File picture of Kyle Beach
Chicago Blackhawks Fans Celebrate Stanley Cup Win Photo by Alexander Hassenstein/Bongarts/Getty Images

Former Chicago Blackhawks coach Joel Quenneville has stepped down following investigations on how the team failed to act on reports of sexual assaults by its video coach Brad Aldrich. Quenneville, who is affectionately known to peers, resigned from his post soon after the investigation released findings.

In a shocking revelation on TSN Canada, Kyle Beach came forward on Wednesday to ask the media outlet to fully disclose that he was “John Doe”, the player involved in the team’s sexual assault investigations.

According to his statement posted on social media Thursday, he expressed gratitude for the outpouring of support despite how the Blackhawks continue to destroy his case in courts.
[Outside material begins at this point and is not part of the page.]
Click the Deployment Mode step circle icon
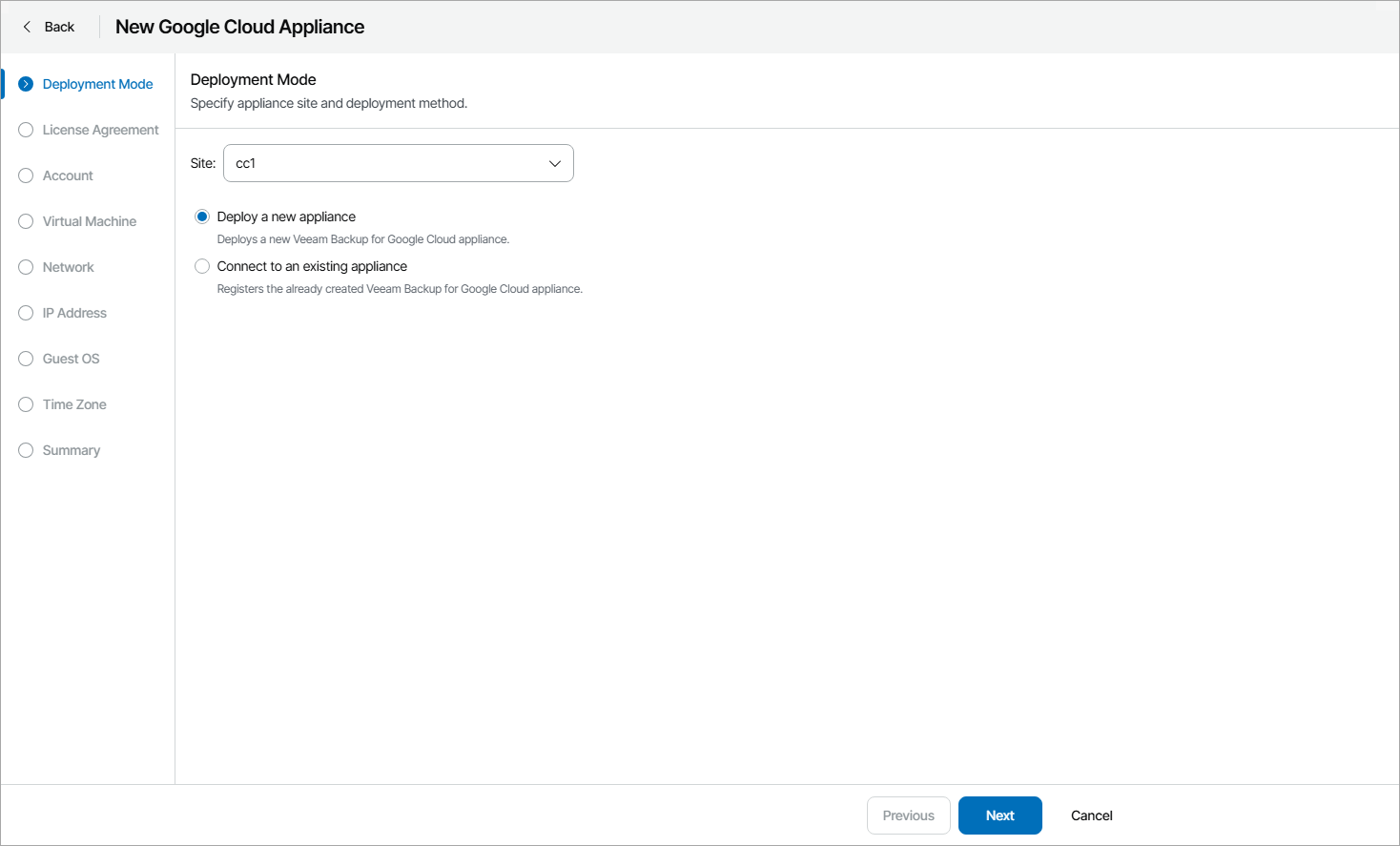tap(26, 84)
Although the team has apologized for certain failures on their part based on the results of the investigation, they have denied all allegations. Beach remains hopeful of his healing process, pointing out that his revelation is more than just one individual’s plight.
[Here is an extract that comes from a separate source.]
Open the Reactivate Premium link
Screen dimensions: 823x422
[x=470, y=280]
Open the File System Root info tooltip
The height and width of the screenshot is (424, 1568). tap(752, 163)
“This is to promote open communication that will facilitate change for the future- to promote safety, as well as the health and well being of society as a whole. Thank you.”

The 31-year-old former Blackhawks player had earlier filed a lawsuit against his team after investigations found that several team executives had knowledge of the report provided by Beach to the organization but failed to act on the information. An independent law firm handling the investigations identified GM and President of Hockey Operations Stan Bowman and former President and CEO John McDonough were informed by Beach of the sexual assault he had suffered at the hands of Aldrich in an apartment in May 2010.
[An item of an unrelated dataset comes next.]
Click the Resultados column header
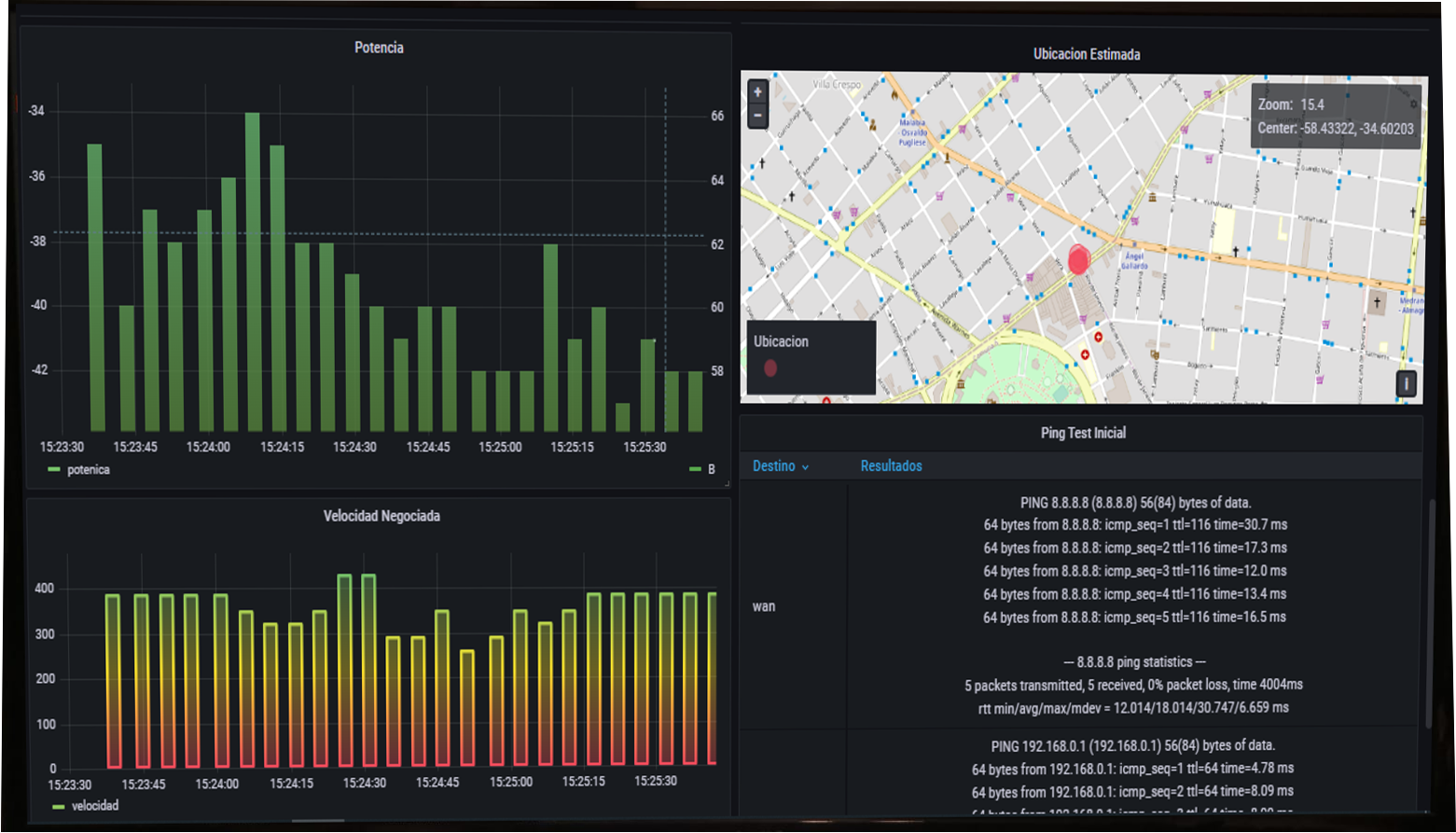Screen dimensions: 1456x833 point(891,466)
Beach, who was a first round draft pick in 2008, alleges that the team’s executives chose not to inform the club’s HR department of the said assault until the playoffs had come to a close. He says that Aldrich was allowed to continue working even after he had disclosed information to team personnel. By then, the coach was handed a choice to resign from his post or undergo an investigation. Aldrich denied the allegations saying that the sexual encounter with Beach was consensual and quit his post.

Meanwhile, the Blackhawks have released details from a month-long independent investigation in which it has verified that the club was fined $2 million. The release of the report has resulted in team fallout as McDonough was eventually relieved of his duties in the spring of 2020 while Bowman and Blackhawks executive Al MacIsaac left the organization Tuesday.

Aldrich left the team after the Stanley Cup celebrations and headed back to his hometown where he was convicted of sexually assaulting a minor in 2013 as well as assaulting a 16-year-old high school player. Aldrich is now listed in Michigan as a registered sex offender.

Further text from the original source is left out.